***** ТЕКСТ ДЛЯ АНАЛИЗА
Не оправдался прогноз Талейрана и относительно франко-прусского сотрудничества. Он писал в своей страсбургской записке от 17 октября 1805 г.: «В настоящее время союз с Пруссией невозможен». Через две недели, 3 ноября, Пруссия присоединилась к антифранцузской коалиции. 14 ноября прусский министр Христиан Гаугвиц выехал из Берлина, чтобы вручить ультиматум Наполеону; 180-тысячная прусская армия была готова к немедленным боевым действиям. Однако осторожный дипломат не торопился. В Вене он вначале вступил в переговоры с Талейраном, сообщившим 1 декабря императору: «Сегодня я видел Гаугвица в течение многих часов. Я доволен». Прусский дипломат рассыпался в похвалах Наполеону. Он всеми силами хотел понравиться французам и целый день не снимал с сюртука орден Почетного легиона.
Когда в Вену пришла весть о битве под Аустерлицем, Гаугвиц бросился в Шенбруннский дворец к Наполеону с поздравлениями и с предложениями заключить договор, по которому прусский король готов был взять на себя обязательства не вмешиваться в дела Италии, признать владениями Баварии Тироль, Аншпах. Со своей стороны император обещал передать Пруссии Ганновер, который она фактически оккупировала с октябра 1805 года От такой перспективы отказаться было невозможно. Гаугвиц поставил свою подпись под срочно подготовленным французской стороной документом.
Талейран писал Наполеону, что последствия договора будут громадными «главным образом для мира», так как французская империя станет обладательницей не только юга, но и севера Германии. Однако Бонапарт не был склонен доверять Пруссии. Уже через несколько недель после встречи с Гаугвицем он сообщал Талейрану, что не хочет значительного увеличения территории Пруссии, так как это сделало бы ее «более опасной» не только для России, но и для Франции. Пройдет всего лишь полгода, и Пруссия вновь (в какой уж раз!) переметнется в лагерь противников императора французов, тем самым полностью доказав правоту его опасений.
Франко-прусский договор подвел черту под бурным 1805 годом. Он был необычным и трудным для Шарля Мориса, которому пришлось надолго покинуть Париж с его удобствами, развлечениями, салонами, друзьями, ночными бдениями, с картами (игральными, разумеется) в руках. Все это, казалось, ушло в прошлое за восемь месяцев блужданий по дорогам, отнюдь не похожим на современные автострады. Лион, Милан, Страсбург, Мюнхен, Вена, Брюнн, Пресбург... Многочисленные города промелькнули перед глазами.
**********
***** ИСХОДНЫЙ МАТЕРИАЛ
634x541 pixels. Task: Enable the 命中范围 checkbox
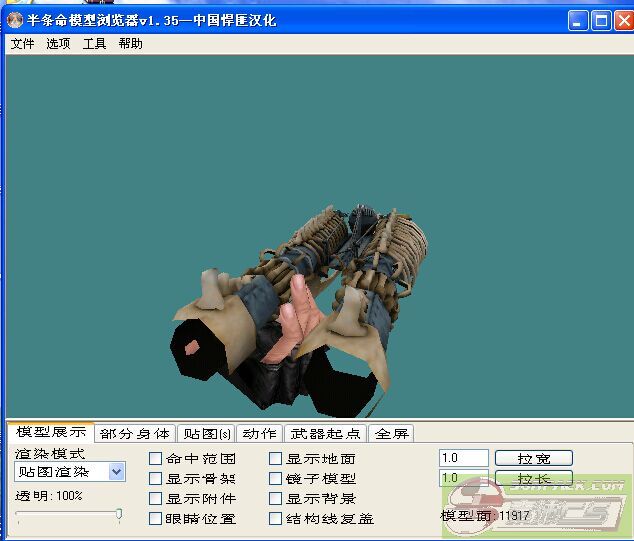pos(156,459)
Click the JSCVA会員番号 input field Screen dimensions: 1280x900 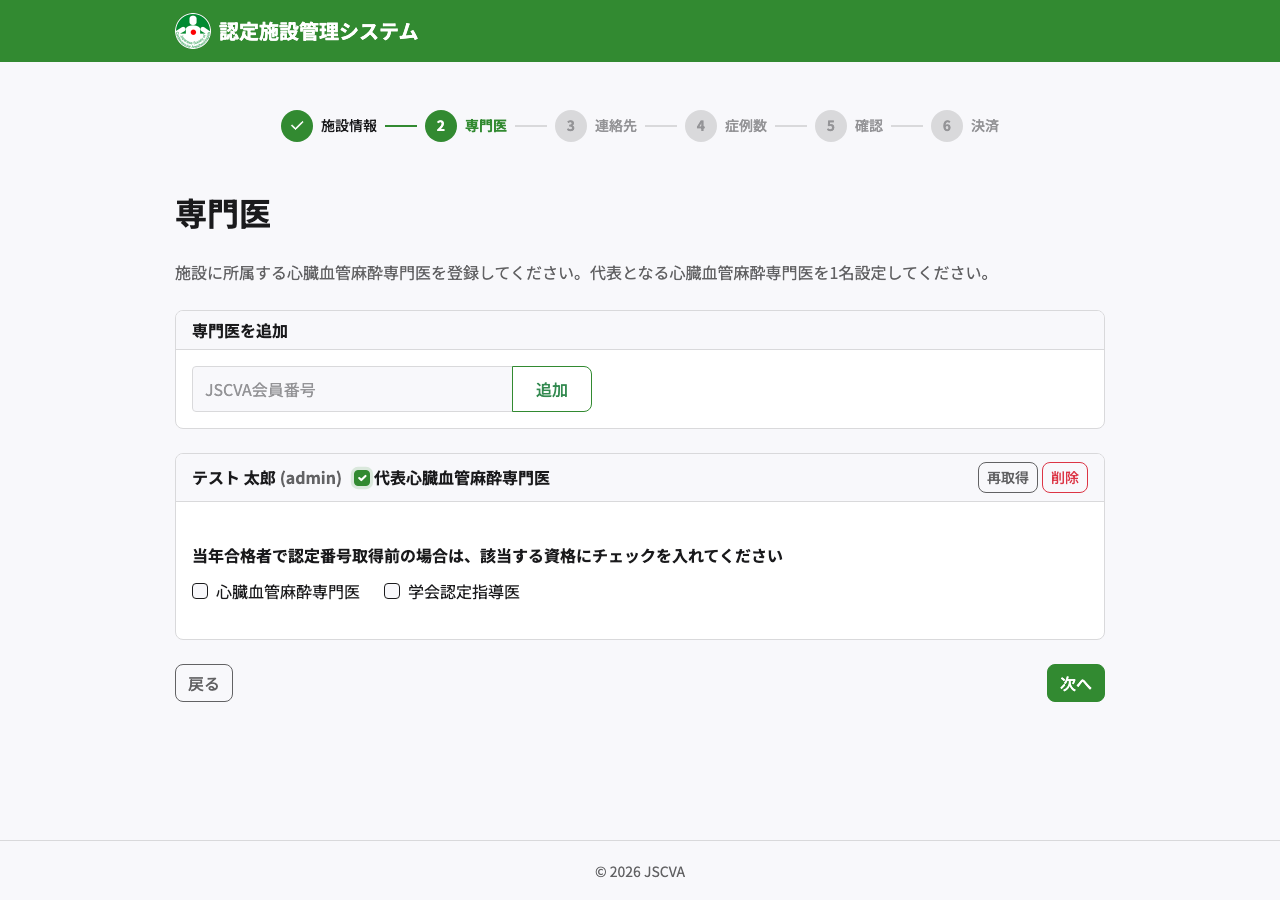click(350, 389)
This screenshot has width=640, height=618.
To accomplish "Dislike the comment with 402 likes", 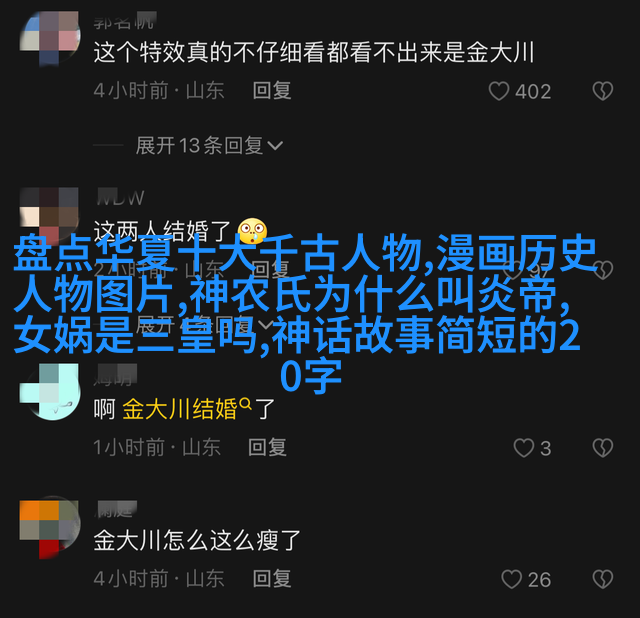I will click(603, 91).
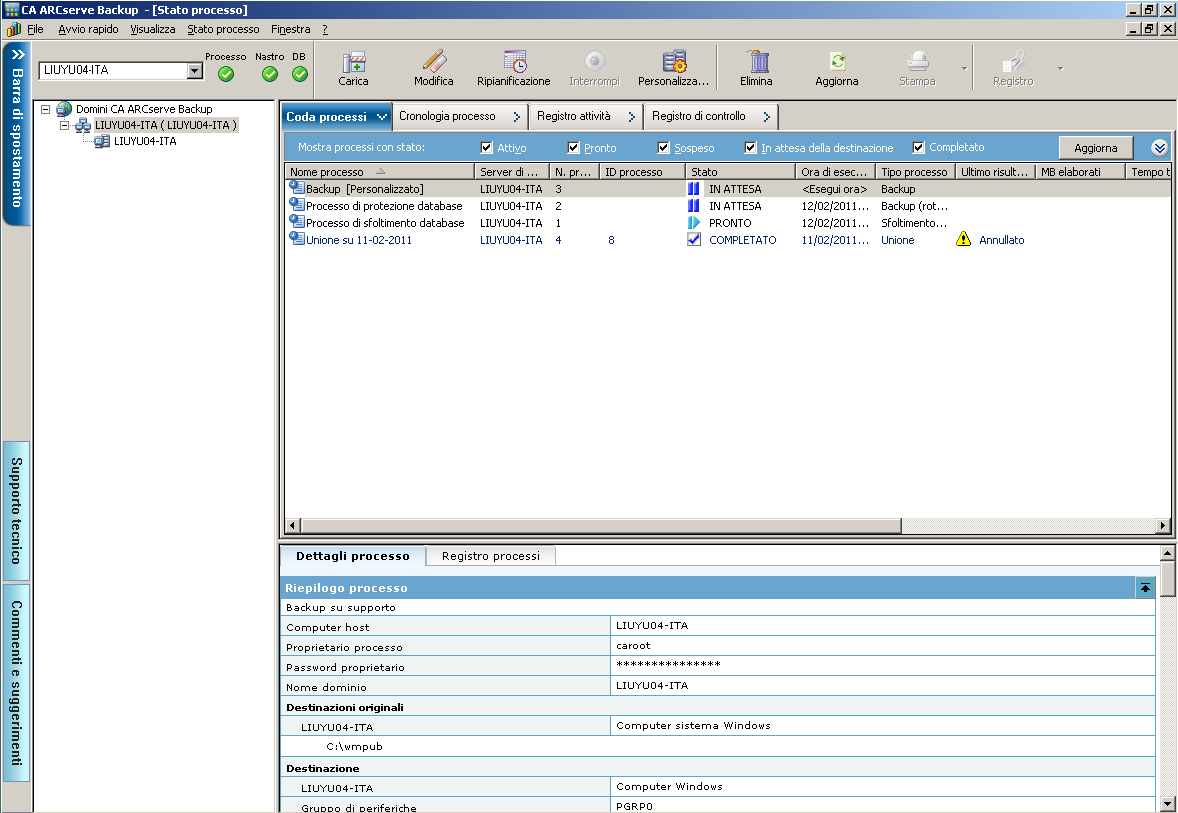Click the warning icon next to Annullato
Screen dimensions: 1178x813
[964, 240]
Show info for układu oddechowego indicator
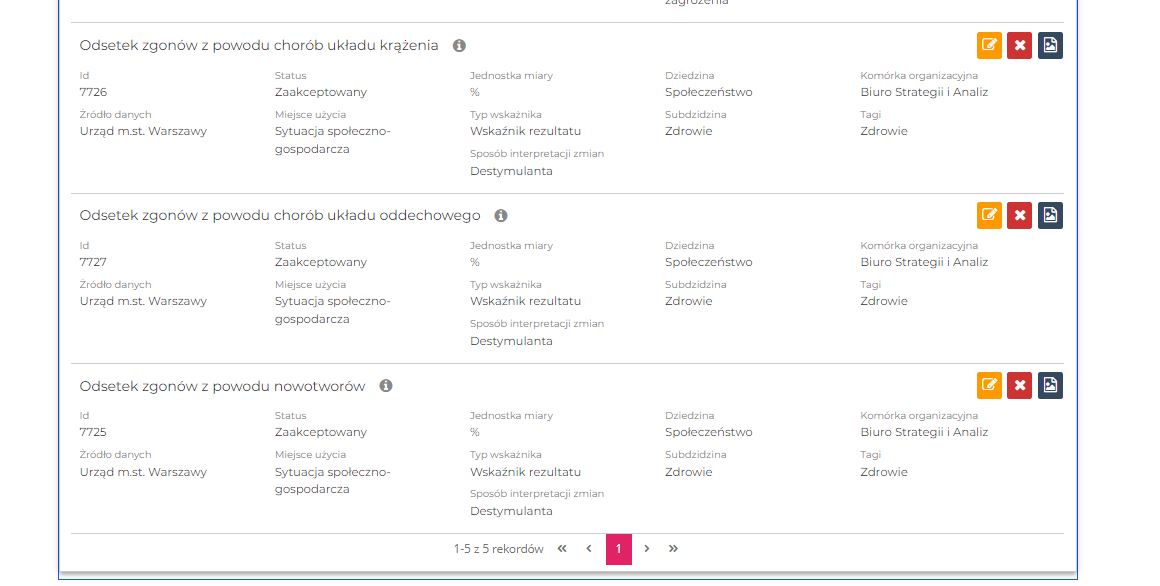Screen dimensions: 1160x586 tap(501, 216)
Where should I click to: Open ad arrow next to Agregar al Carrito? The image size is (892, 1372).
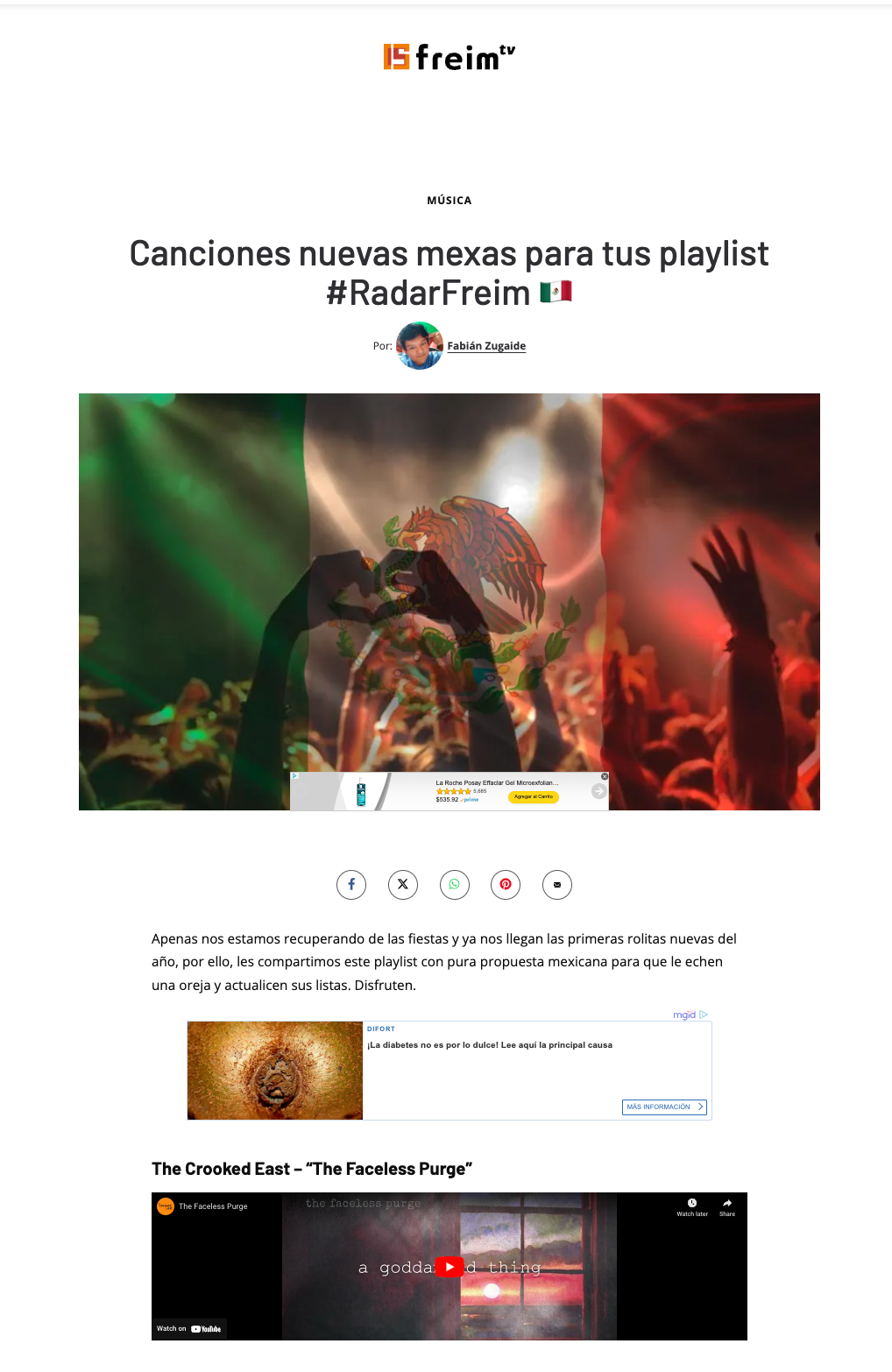(598, 791)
**********
ПРОВЕРЬТЕ ПОНИМАНИЕ
1. Ответьте на вопросы по тексту о франко-прусском договоре 1805 года.
(а) Какого числа Пруссия присоединилась к антифранцузской коалиции?
(б) Какую территорию император обещал передать Пруссии?
(в) Сколько месяцев, по словам текста, длились блуждания Шарля Мориса по дорогам?
2. Напишите продолжение текста о франко-прусском договоре 1805 года, начав сразу после его последнего предложения.

ОТВЕТЫ ПО ЗАДАНИЯМ
1.
(а) 3 ноября 1805 г.
(б) Ганновер.
(в) Восемь месяцев.

2.
После долгих странствии в январе 1806 года Талейран вернулся в Париж. Столичная передышка оказалась довольно длительной — почти девять месяцев, франция в это время находилась в состоянии войны с Англией и Россией. Но после Аустерлица наступило временное затишье. Затишье в боевых операциях, но не в дипломатии. И срочных дел у министра внешних сношений прибавилось. Он вел мирные переговоры, участвовал в создании Рейнской конфедерации. И даже знаменитая континентальная блокада была задумана и осуществлена не без его участия.
Как зло шутит иногда судьба над государственными деятелями! Она вынуждает их действовать вопреки их воле и разуму. Талейран являлся сторонником мира с Англией, но по приказу Наполеона выдвигал явно неприемлемые для англичан условия. Он по долгу службы искал сближения с Россией, а был горячим поборником союза с Австрией. Министр видел будущее Европы в союзе независимых государств, но положил связанную по рукам и ногам Германию к ногам императора французов. Мудрые головы в особняке Галифе и его хозяин понимали, что никому и никогда не удастся разорвать складывавшиеся веками хозяйственные и торговые связи между Британскими островами и европейским континентом. Но Талейран тем не менее нашел аргументы для оправдания континентальной блокады, хотя и являлся ее убежденным противником.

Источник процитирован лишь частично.